En fait, les premières décennies de la religion musulmane donnent des clés pour décrypter l’actualité. L’islam apparaît alors à beaucoup comme « un système révolutionnaire ». « On sort du cadre de la parenté pour former un groupe fondé sur l’appartenance religieuse, l’oumma (la communauté des croyants) », souligne Vanessa Van Renterghem, chercheuse à l’Institut français du Proche-Orient (Ifpo). La nouvelle croyance tend à faire primer le collectif sur l’individu. La guerre de succession après la mort de Mahomet va, elle aussi, créer un contexte qui pèse encore aujourd’hui. Le schisme entre sunnites (85% des musulmans) et chiites (10%) – les kharidjites forment la troisième et dernière branche de l’islam – explique que les seconds soient une des principales cibles de l’Etat islamique.

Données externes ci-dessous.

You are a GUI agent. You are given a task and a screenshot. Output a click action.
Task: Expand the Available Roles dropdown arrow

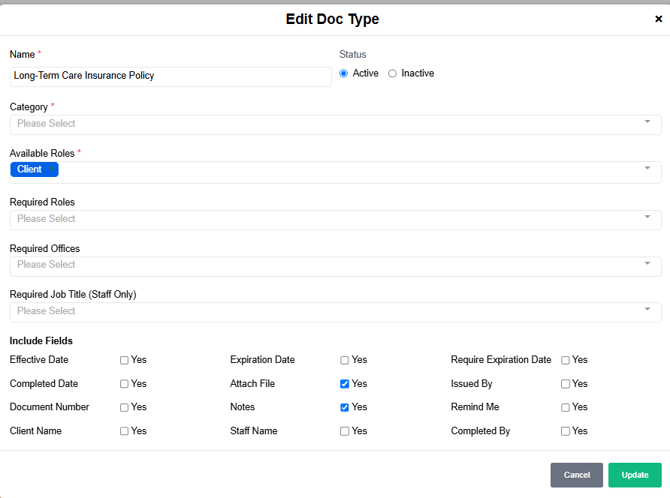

En s’arrogeant le titre de « calife Ibrahim », Abou Bakr al-Baghdadi entend marcher sur les traces des premiers dirigeants de l’islam, dont les conquêtes visent d’abord à neutraliser les tribus arabiques qui cherchent à s’émanciper de la tutelle de Médine. On est loin de l’âge d’or du califat quand les Abbassides (750-1258), en élites éclairées, font rayonner comme jamais la civilisation arabo-musulmane grâce à des innovations en architecture, littérature, mathématiques, astronomie et médecine. Ainsi, une plongée dans l’Histoire permet-elle de démonter les fantasmes des califes autoproclamés.

L’islamisme ne cessant de convoquer l’Histoire et au besoin de la dévoyer pour justifier ses projets d’expansion, revisiter le passé est donc essentiel à la compréhension du présent. C’est ce que propose un dossier spécial du Vif/L’Express de cette semaine sur les origines de l’islam.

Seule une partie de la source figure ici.